While some pundits claimed that the tracks represented a doubly-fragmenting normal nucleus, the data was so far removed from that possibility that it would have been only a one-in-one-billion chance, compared to a novel particle of unknown type. The data fit perfectly with a Dirac monopole.

We have "pundits" in science? If you ignore huge chunks of modern science, you can say that fire fits perfectly with the theory of phlogiston, too.

Over at Entropy Bound, they have even more evidence that the reference to Wagner in Wikipedia was inserted into the article by Wagner himself:

And for the record, the "Cosmic rays" Wikipedia entry was started in 2002, but Wagner's "discovery" was only posted on January 13, 2008 by an unnamed author (which turns out to be a dialup connection in Honolulu - just 'nslookup'!), just in time for his re-entry into the blogosphere.

This is a serious problem for Wikipedia. If they are not careful, Wagner is going to name drop them all over the press and the legal arena, and his financial woes may further drag them into a spotlight they do not wish to share with this man.

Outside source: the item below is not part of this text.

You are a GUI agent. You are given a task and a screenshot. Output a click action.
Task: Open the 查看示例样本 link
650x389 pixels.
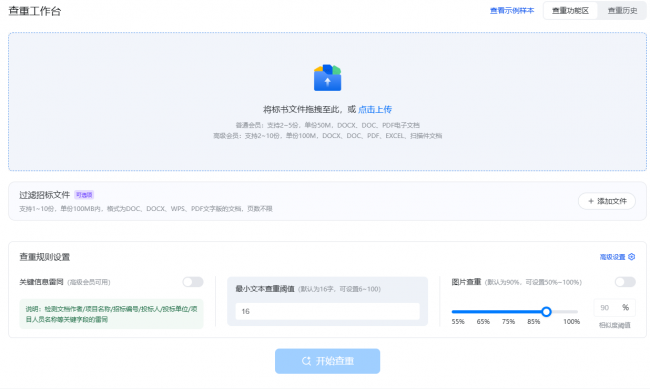512,11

First, Wikipedia needs to check to see if Wagner is still editing Nuclear Physics articles for them. If he is, they need to bounce him out on his ass for over-stating his credentials, post-haste. They need to issue some cease and desist paperwork to keep him from dragging their good name into this frivolous lawsuit, and they need to go over everything he’s touched with a fine toothed comb. Oh yes, they need to make the “Unusual Cosmic Rays” and the “Magnetic Monopole” articles consistent with both established opinion and each other.

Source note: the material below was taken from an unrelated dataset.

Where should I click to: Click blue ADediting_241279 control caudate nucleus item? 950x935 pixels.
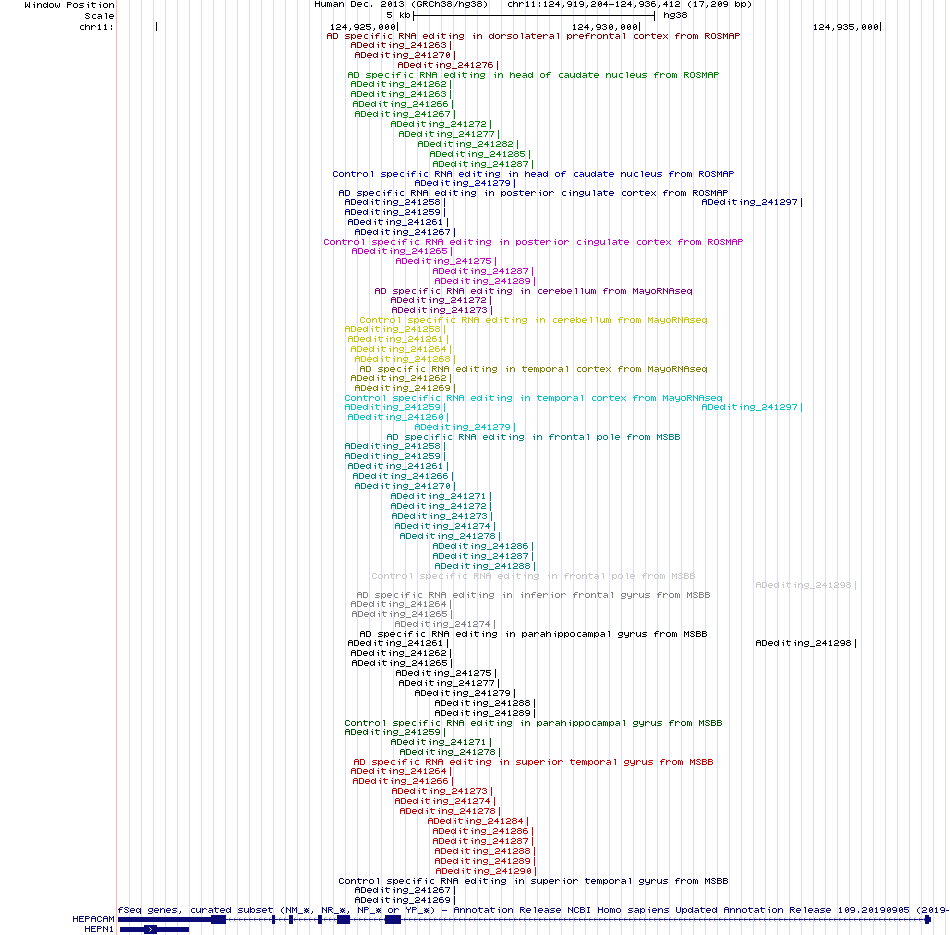click(465, 183)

I’m too tired and too busy to go into much more of this ad hominem, but I do have to note that further resume padding is going on in the legal document:

Commencing in 1979 I began employment as a federal nuclear safety officer with the US government, from which I am currently retired, though I remain in frequent contact with my former duty station. My federal duty station was with the US Veterans Administration, and I managed an extensive program of nuclear safety involving usages of ionizing radiations from machines [X-ray, CT, etc.], and from a wide variety of radioactive materials produced by particle accelerators, in nuclear reactors, or extracted from nature [principally uranium and its radio-daughter radium].

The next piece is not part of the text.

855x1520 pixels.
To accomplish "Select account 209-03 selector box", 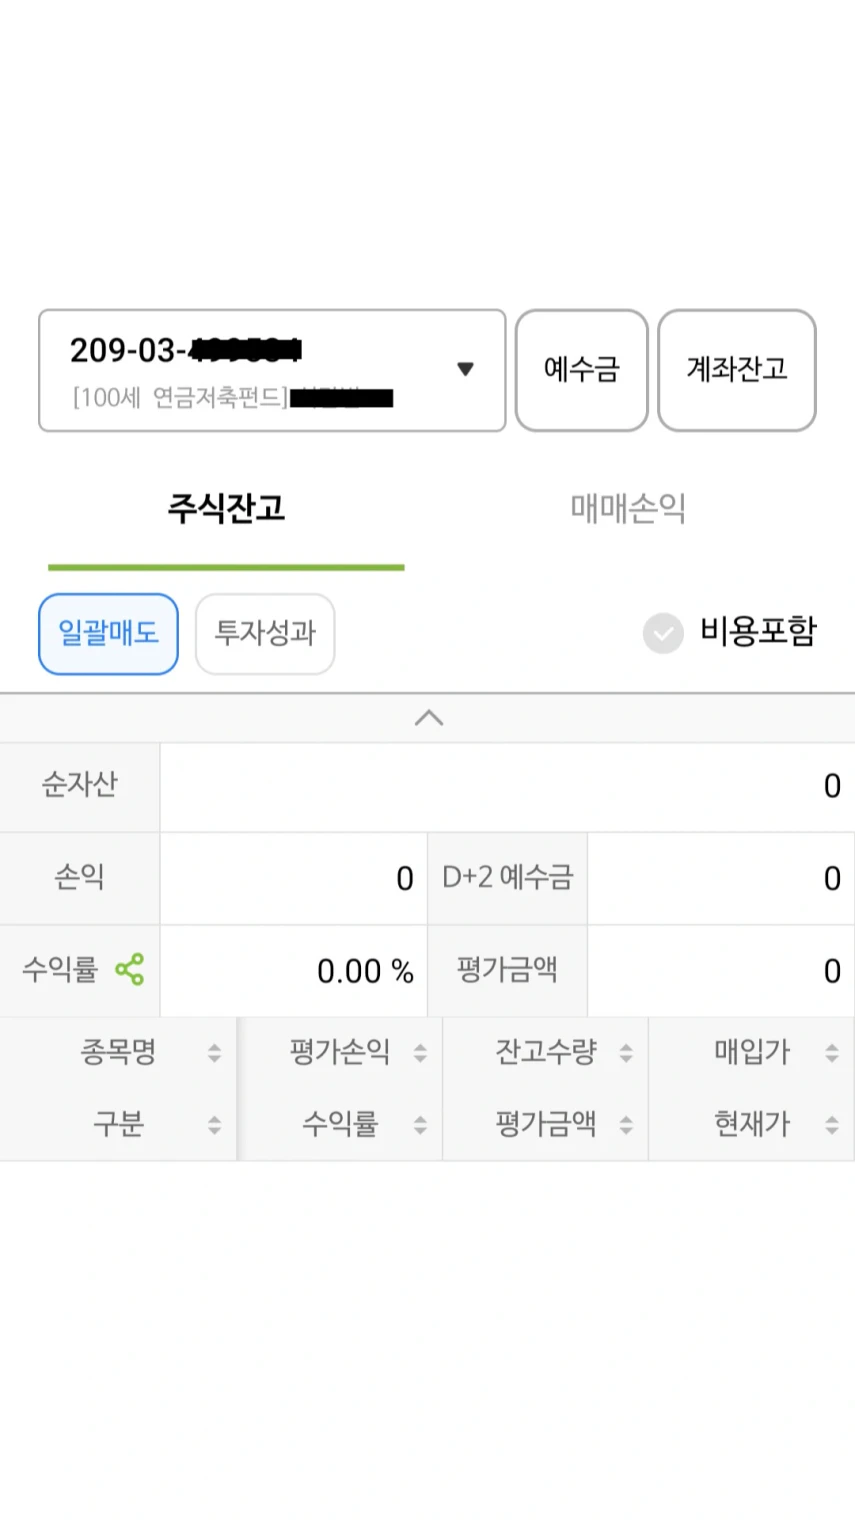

Oh pu-leeze. The description sounds like he was at the VA HQ running a large safety program. By his own admission, he was the nuclear medicine safety officer at the VA Hospital in San Francisco. This man’s job was to run a Geiger counter around the radiology department of the VA to ensure that someone didn’t leave the rear shield off of the X-ray machine and irradiate the ovaries of the nursing staff (this was 1979). The job was in no way nuclear physics as I understand the term, and although it dealt with radioactive substances like the ones produced in particle accelerators and nuclear reactors, I’d be amazed to learn that the VA owned either of those two devices.

I can’t take any more. Janiece is right. This man’s a retard. But Wiki had better get their act together, fast.